The metastasis of poorly differentiated epithelioid carcinoma to the axillary node is uncommon. This tumor has heterogeneous expression and is challenging to diagnose with certainty. Often, it necessitates immunoperoxidase staining to ascertain the tumor lineage, and diagnosis is prolonged due to low suspicion. Herein, we present a case involving a 75-year-old male war veteran with a prior history of a gunshot wound complicated by colostomy that presented with an axillary mass, fecal and urinary incontinence, leg weakness, fevers, night sweats, and substantial weight loss. On admission, he had heightened leukocytosis (43K), anemia (hemoglobin 6.6), and thrombophilia (1000). This patient constantly picked at his back to remove recurrent "gun shrapnel" eruptions. An excisional biopsy of the axillary mass was performed for diagnosis and lymph node removal. Notably, after excision, there was marked improvement in the presenting symptoms. Diagnostic challenges arose due to the tumor cells' inconsistent immunohistochemical marker expression. The staining patterns alluded to metastatic melanoma. Yet, the tumor displayed epithelial characteristics, supported by an immunophenotypic marker pattern indicative of poorly differentiated carcinoma.
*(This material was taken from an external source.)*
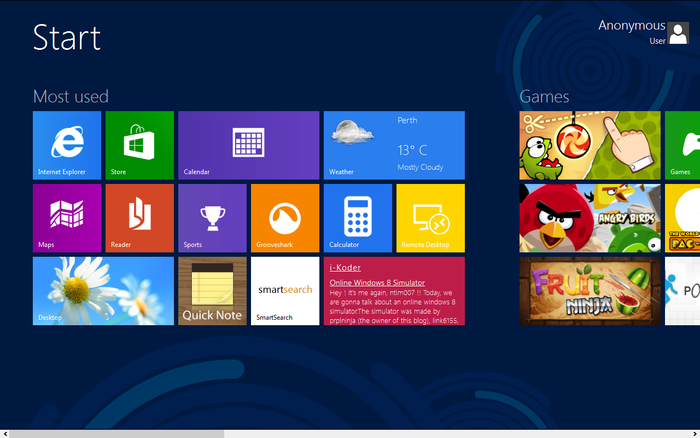The image size is (700, 438).
Task: Launch the Grooveshark tile
Action: coord(284,217)
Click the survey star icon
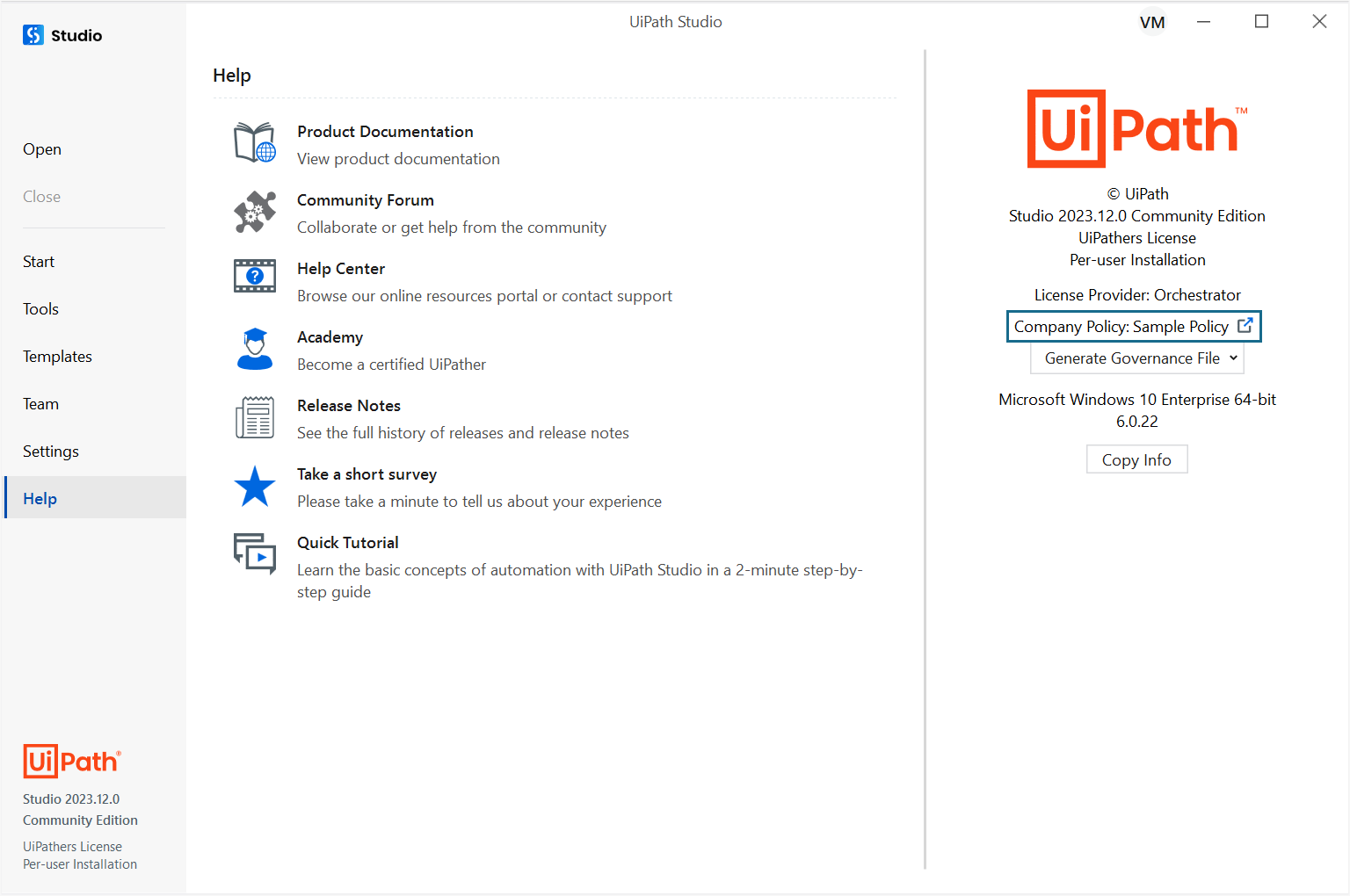The image size is (1350, 896). click(254, 486)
This case underscores the morphological and immunoperoxidase staining similarities between poorly differentiated carcinoma and dedifferentiated tumors of varying origins. It illustrates the intricate nature of these malignant metastatic tumors and their overlapping manifestations, which requires provider awareness. The timely diagnosis of poorly differentiated epithelial carcinoma remains paramount to early treatment and improved prognosis. Therefore, in patients manifesting with an axillary mass, fecal and urinary incontinence, and B-symptoms, poorly differentiated epithelial carcinoma should be included in the differential diagnosis.

恶性上皮样肿瘤与分化型恶性黑色素瘤:一份病例报告。
分化不良的上皮样癌转移到腋窝结节的情况并不常见。这种肿瘤表现不一,很难确诊。通常需要通过免疫过氧化物酶染色才能确定肿瘤的系谱,而且由于怀疑度低,诊断时间也会延长。在此,我们介绍一例 75 岁男性退伍军人的病例,他曾有枪伤史,并发结肠造口术,表现为腋窝肿块、大小便失禁、腿部无力、发热、盗汗和体重大幅下降。入院时,他的白细胞增多(43K)、贫血(血红蛋白 6.6)和血栓性疾病(1000)。该患者经常抠背,以去除反复出现的 "枪弹片 "糜烂。为了确诊和切除淋巴结,对腋窝肿块进行了切除活检。值得注意的是,切除术后,患者的症状明显好转。由于肿瘤细胞的免疫组化标记物表达不一致,诊断面临挑战。染色模式显示为转移性黑色素瘤。然而,肿瘤显示出上皮特征,免疫表型标记物模式显示为分化不良癌。该病例强调了分化不良癌和不同来源的去分化肿瘤在形态学和免疫过氧化物酶染色方面的相似性。它说明了这些恶性转移性肿瘤错综复杂的性质及其重叠的表现,这需要提供者提高认识。及时诊断分化不良上皮癌仍是早期治疗和改善预后的关键。因此,对于表现为腋窝肿块、大小便失禁和B型症状的患者,应将分化不良上皮癌纳入鉴别诊断。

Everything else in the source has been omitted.